## Begin Exercise materials
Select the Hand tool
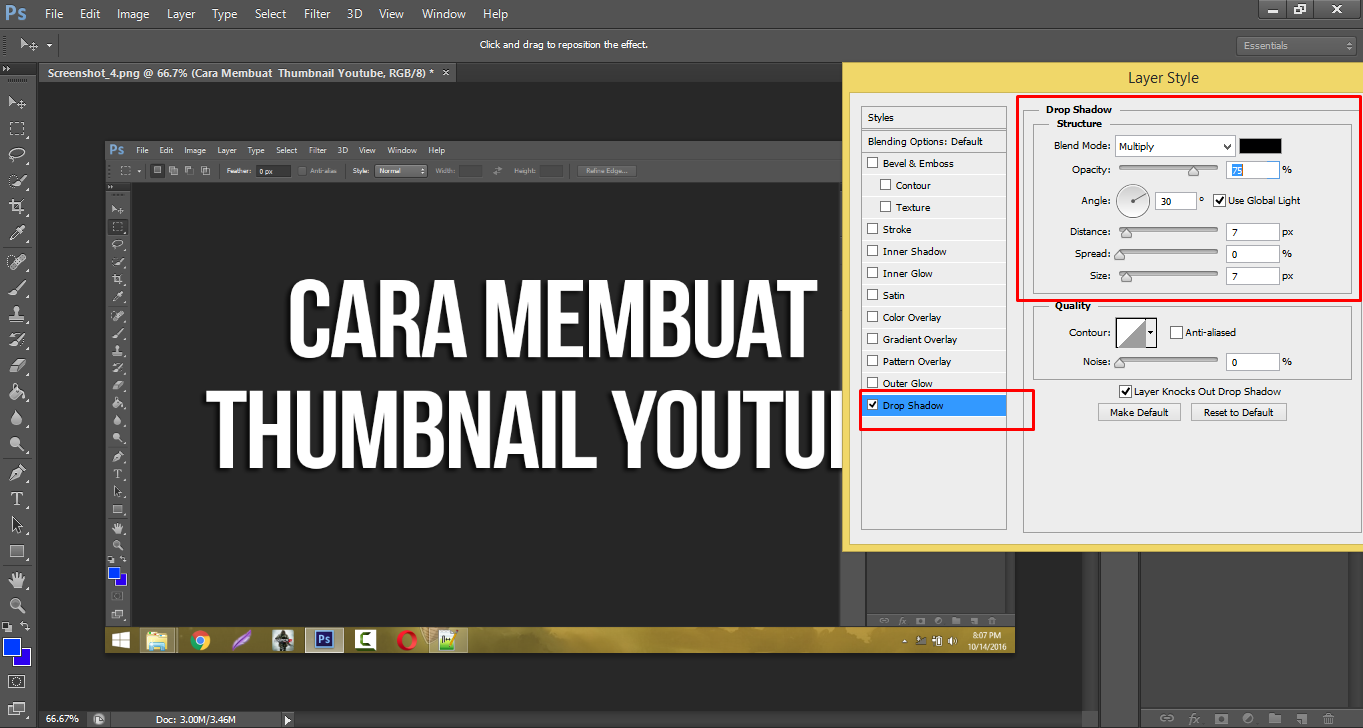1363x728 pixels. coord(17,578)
## End Exercise materials
## Begin Exercise materials
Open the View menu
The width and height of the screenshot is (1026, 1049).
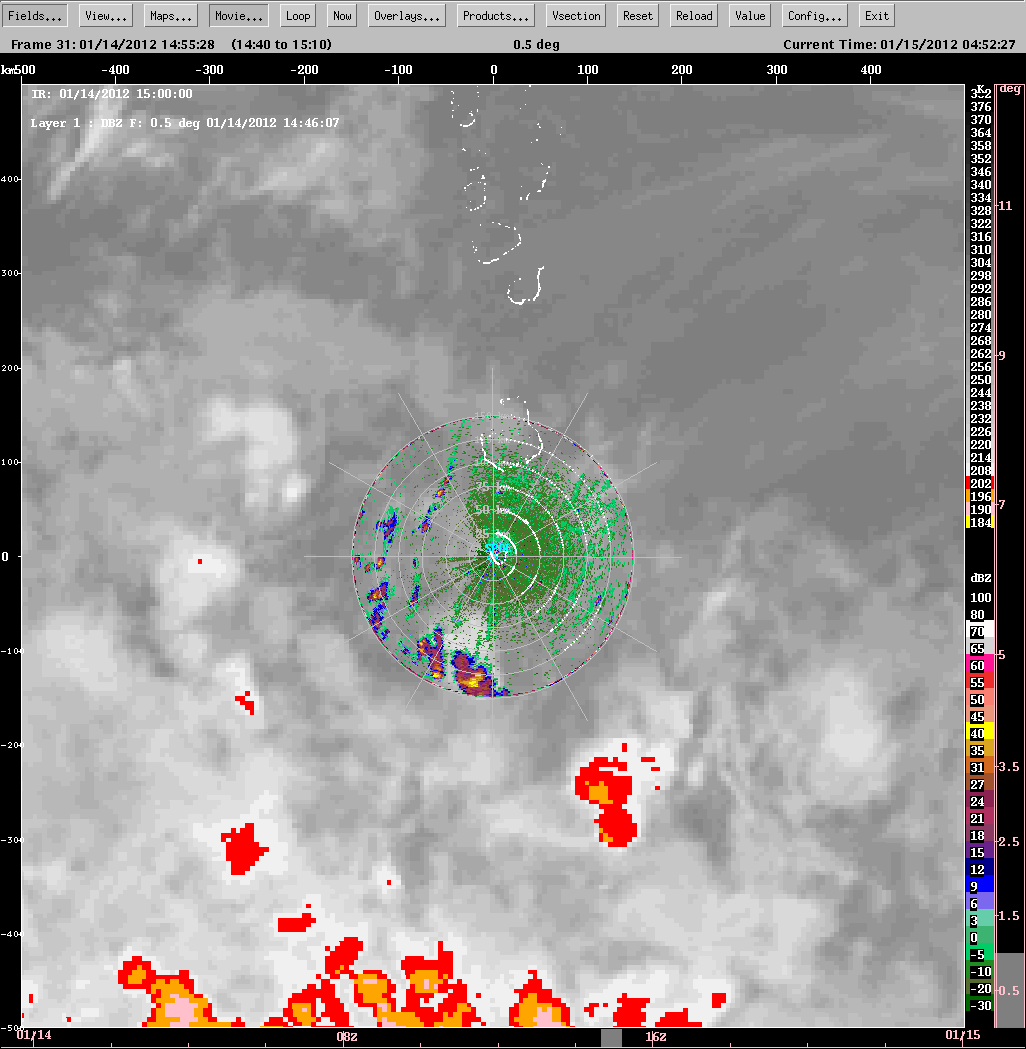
## End Exercise materials
## Begin Exercise materials
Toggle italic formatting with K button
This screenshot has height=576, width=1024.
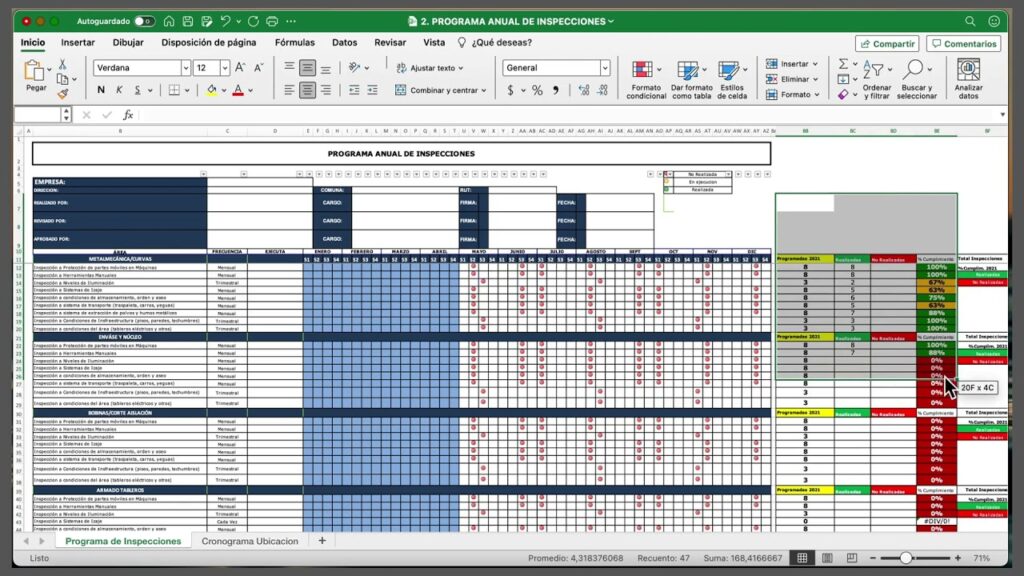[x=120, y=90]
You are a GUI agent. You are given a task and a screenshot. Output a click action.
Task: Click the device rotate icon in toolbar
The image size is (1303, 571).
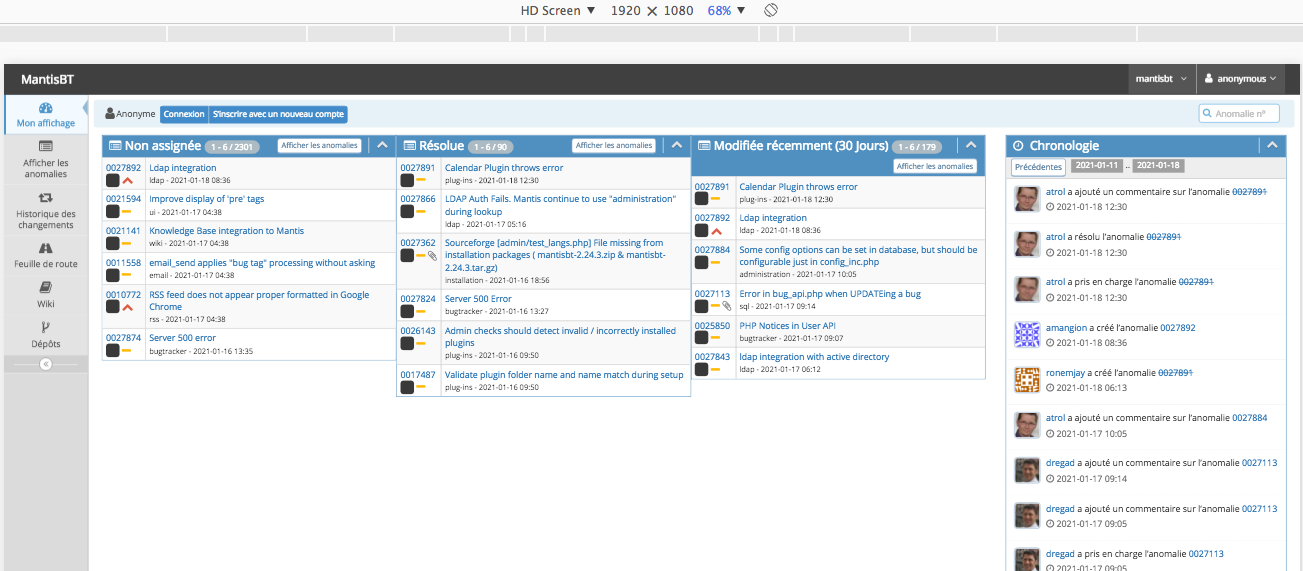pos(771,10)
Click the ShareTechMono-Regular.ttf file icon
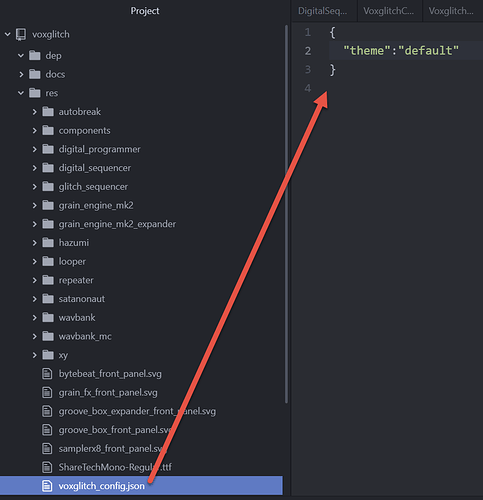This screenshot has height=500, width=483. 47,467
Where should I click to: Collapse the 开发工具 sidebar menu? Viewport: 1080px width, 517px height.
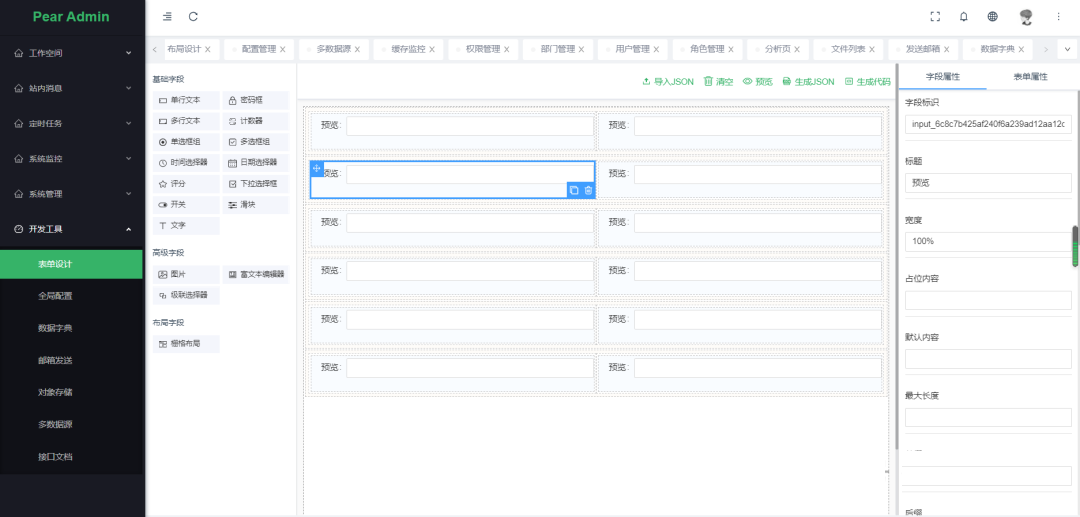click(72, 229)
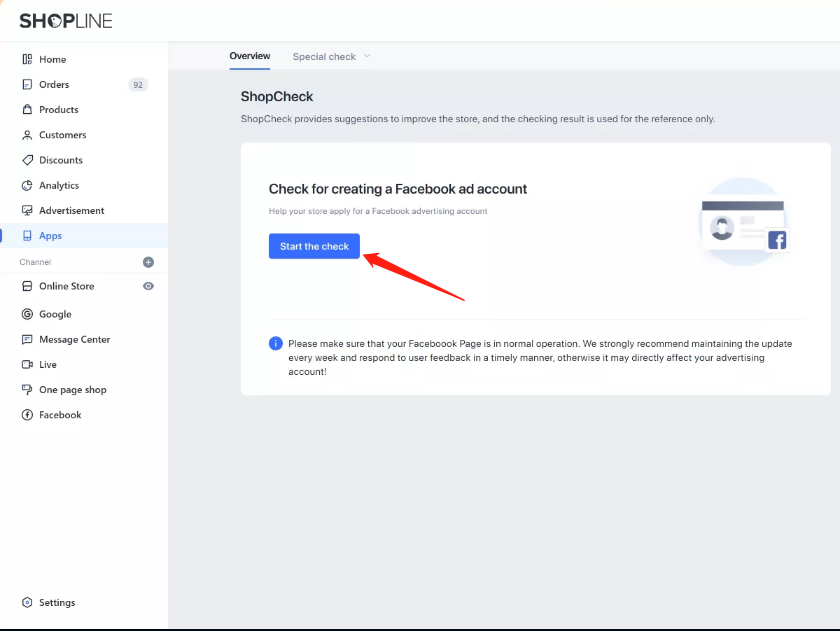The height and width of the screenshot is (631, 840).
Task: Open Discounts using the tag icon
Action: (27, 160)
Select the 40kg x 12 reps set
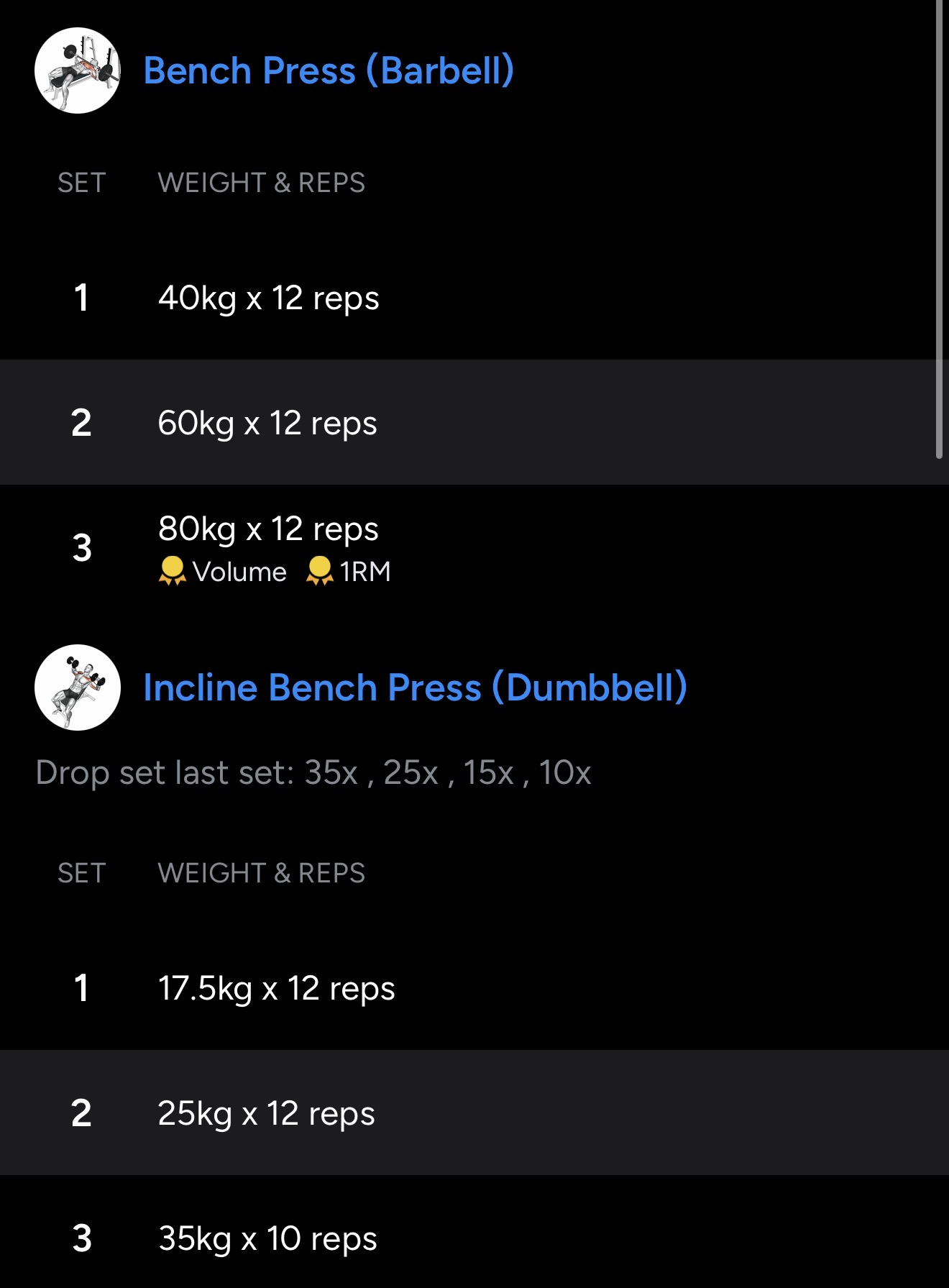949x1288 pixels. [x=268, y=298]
## End Exercise materials
## What you have to do
Extract the records from the line containing "You are a GUI" through the line containing "949x1288 pixels. [x=268, y=298]", both included, and reproduce those lines without changing them. Omit the pictures.

## Output for this task
You are a GUI agent. You are given a task and a screenshot. Output a click action.
Task: Click the device rotate icon in toolbar
The image size is (1303, 571).
pos(771,10)
Click the ShareTechMono-Regular.ttf file icon
This screenshot has height=500, width=483. 47,467
Where should I click to: Collapse the 开发工具 sidebar menu? Viewport: 1080px width, 517px height.
click(72, 229)
The height and width of the screenshot is (631, 840).
Task: Open Discounts using the tag icon
Action: (27, 160)
Select the 40kg x 12 reps set
949x1288 pixels. [x=268, y=298]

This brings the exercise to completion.